▶ Data to use
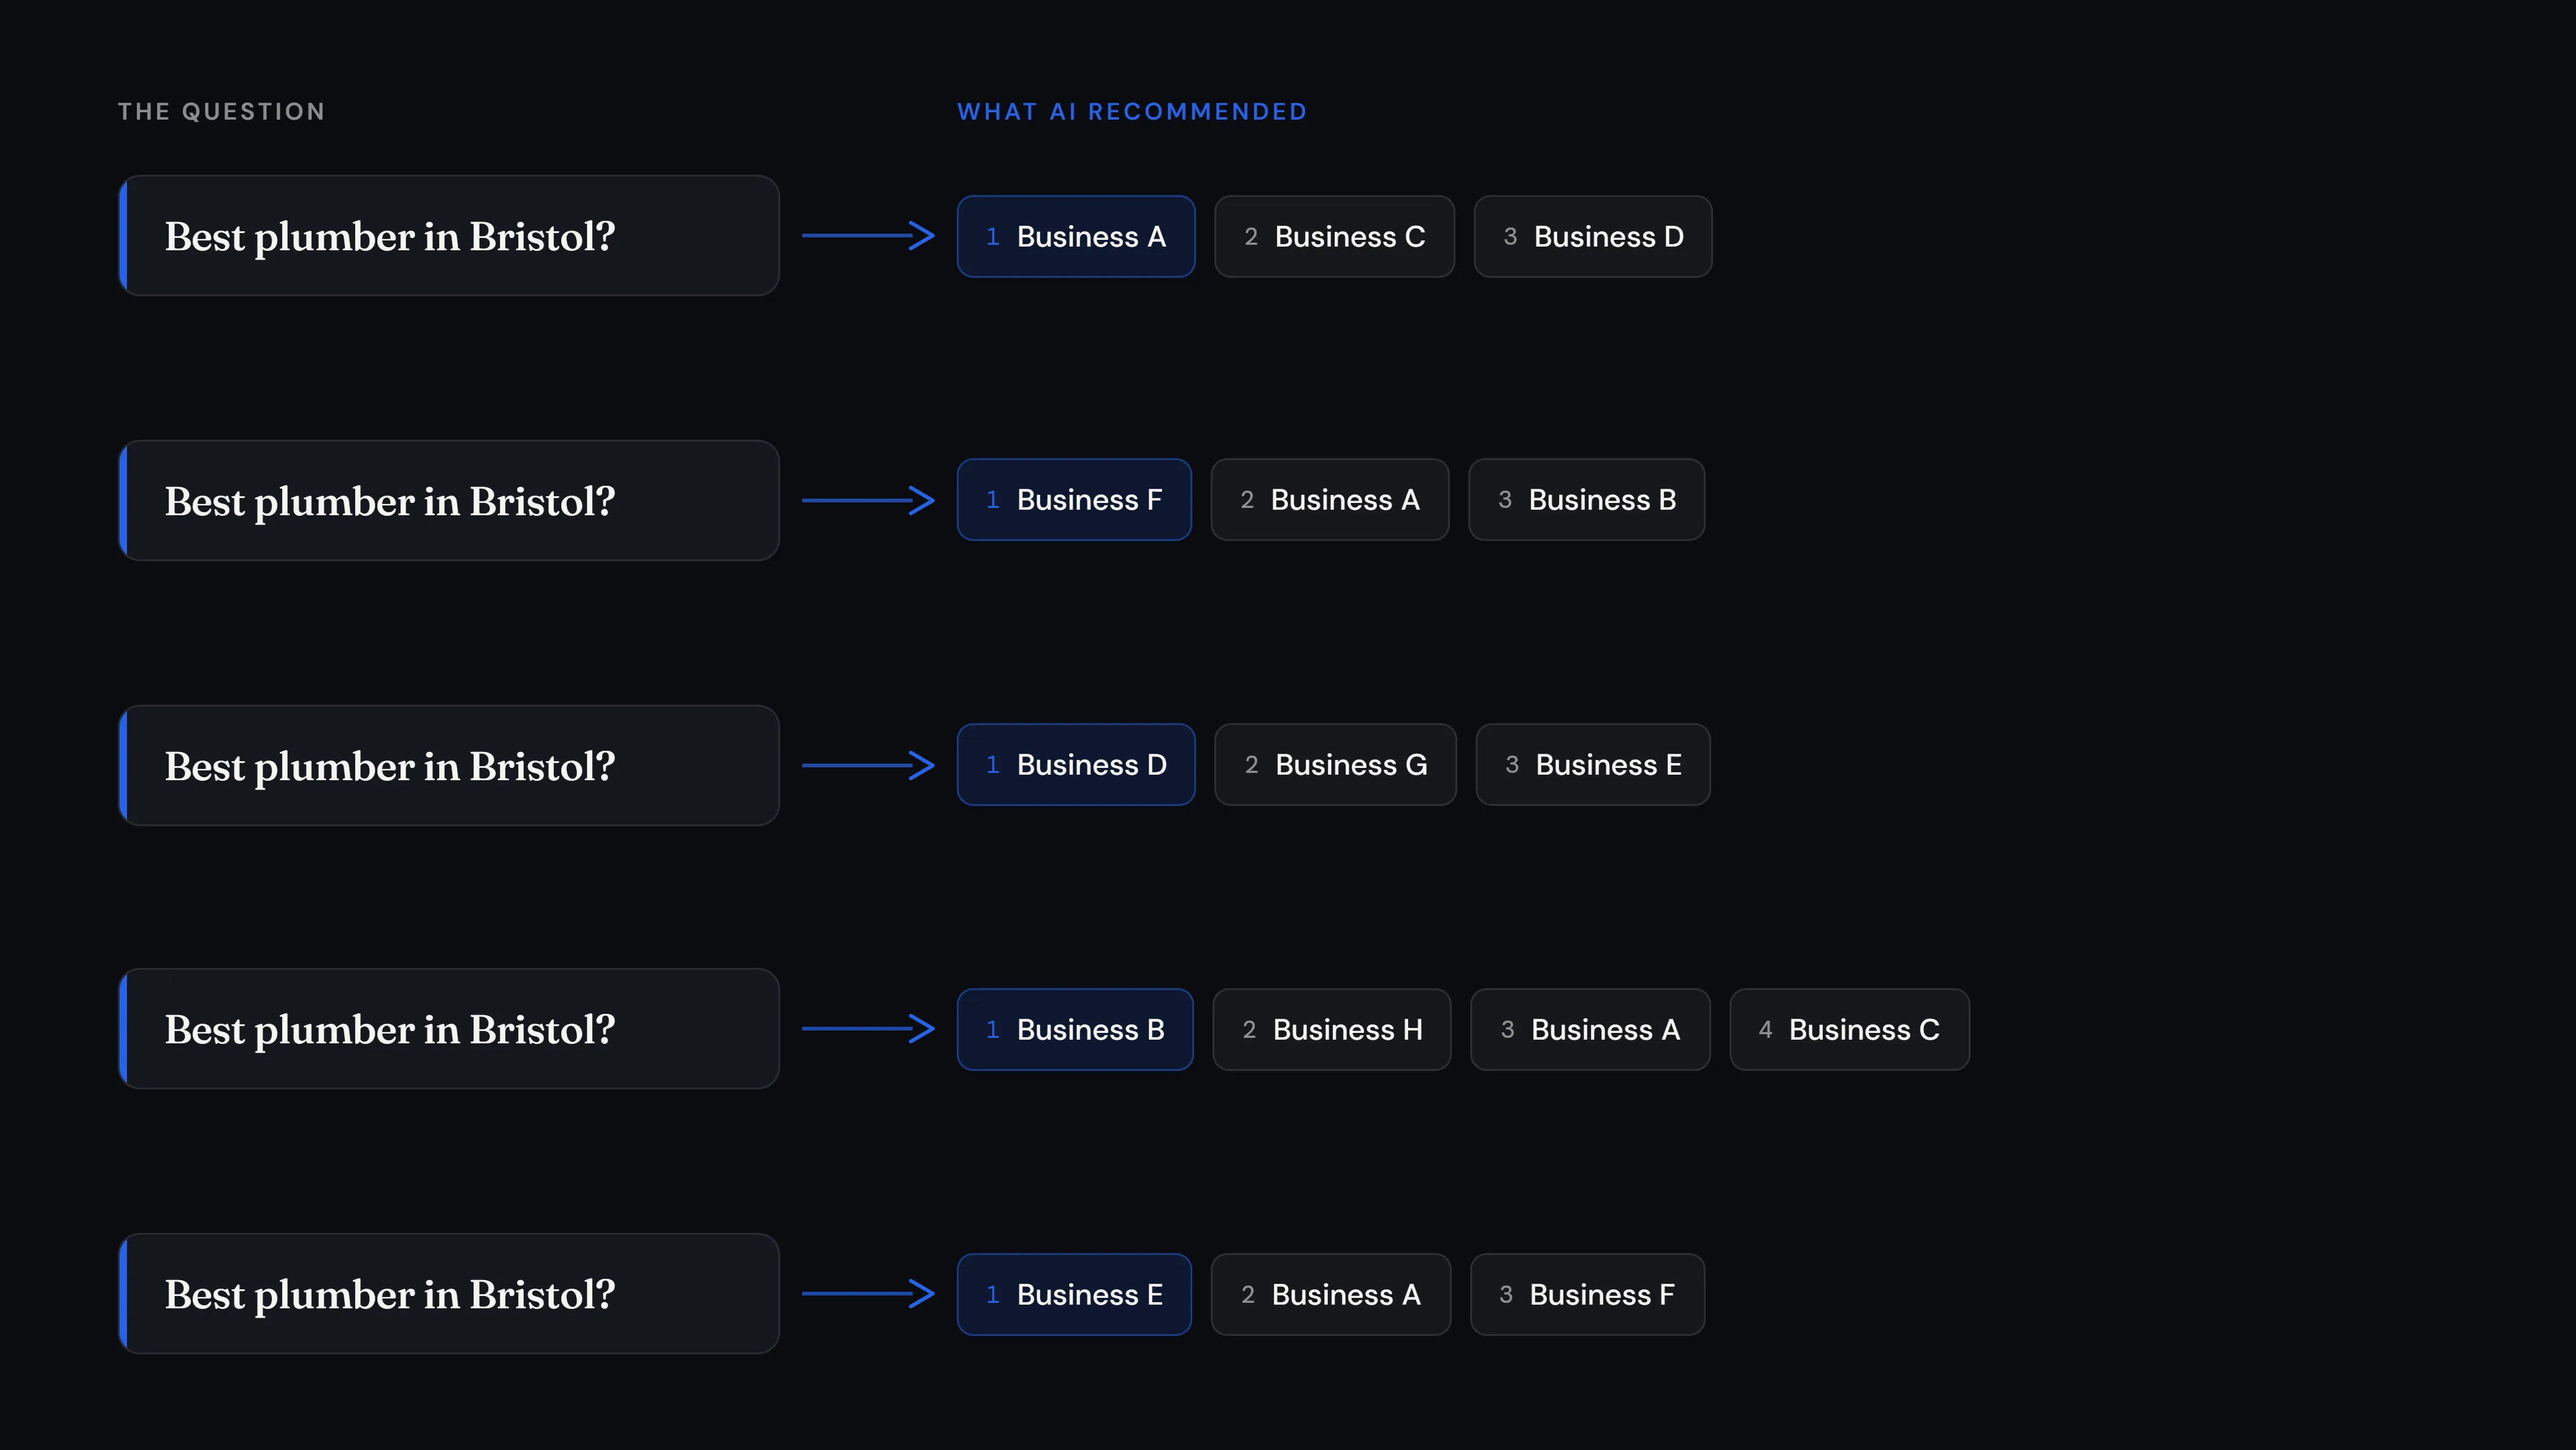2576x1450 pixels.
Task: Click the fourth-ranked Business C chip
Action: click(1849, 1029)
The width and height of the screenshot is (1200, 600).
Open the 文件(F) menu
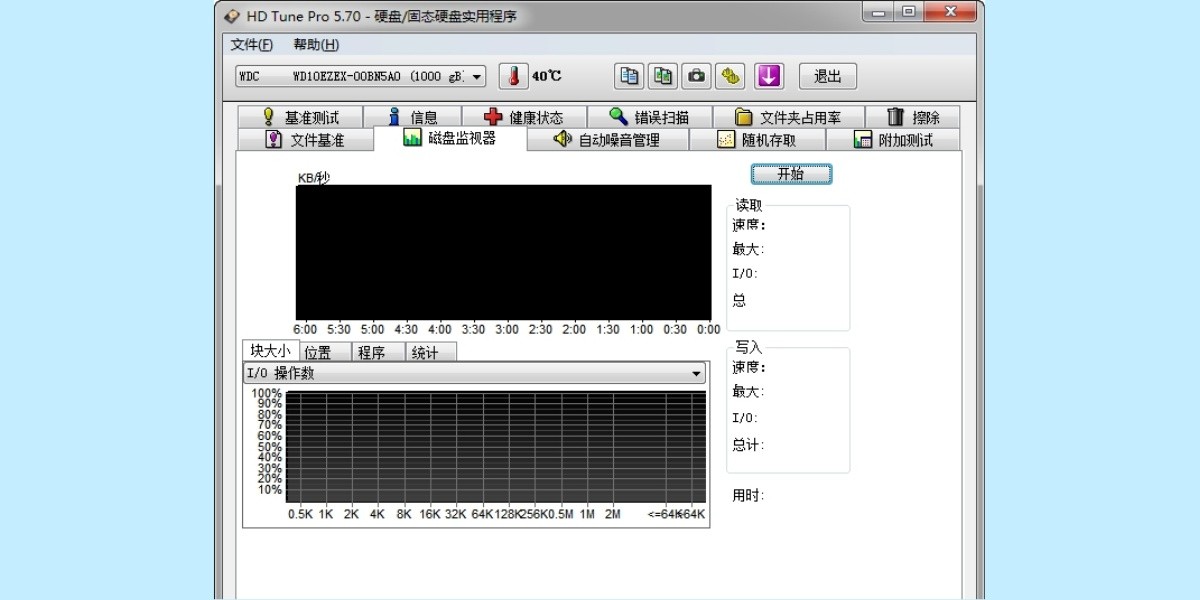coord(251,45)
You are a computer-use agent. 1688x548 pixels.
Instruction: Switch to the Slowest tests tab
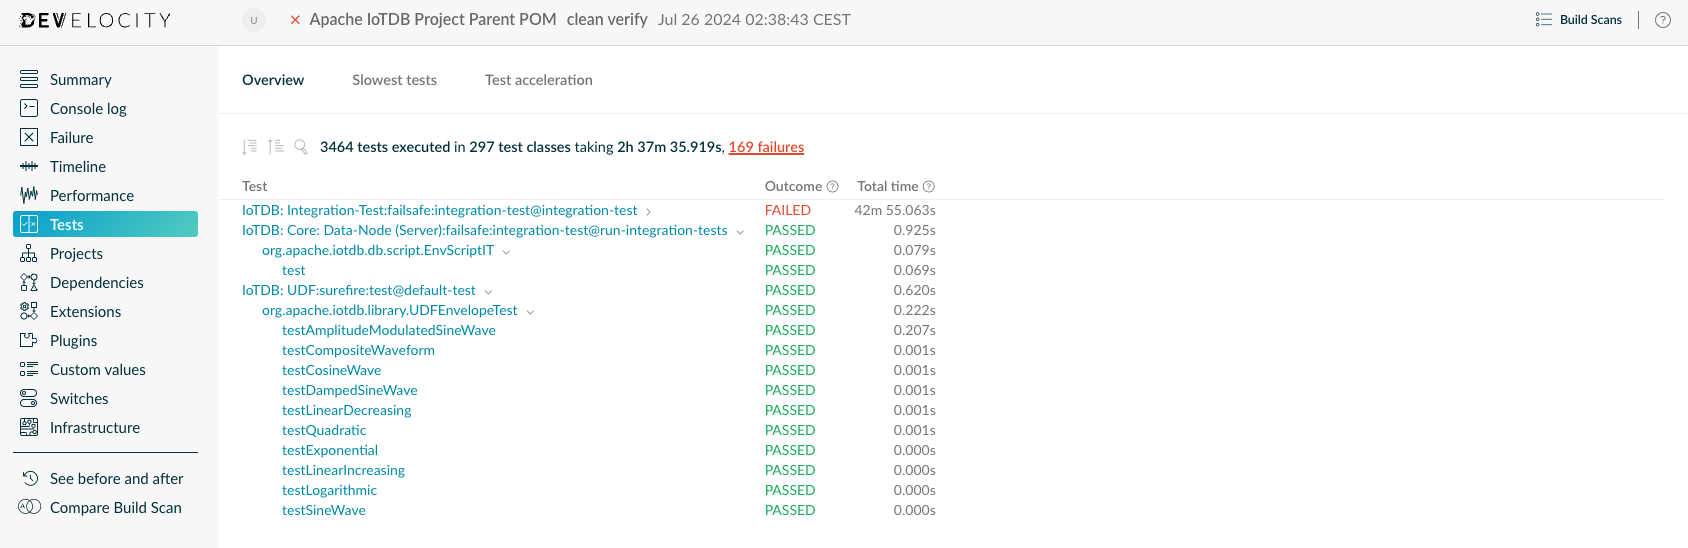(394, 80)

▶ Work to complete
Retype, word for word, the line containing "Open the 文件(F) menu" and each line after it through the end of the data, leaving any picture out.

▶ Worked solution
Open the 文件(F) menu
coord(251,45)
You are a computer-use agent. 1688x548 pixels.
Instruction: Switch to the Slowest tests tab
(394, 80)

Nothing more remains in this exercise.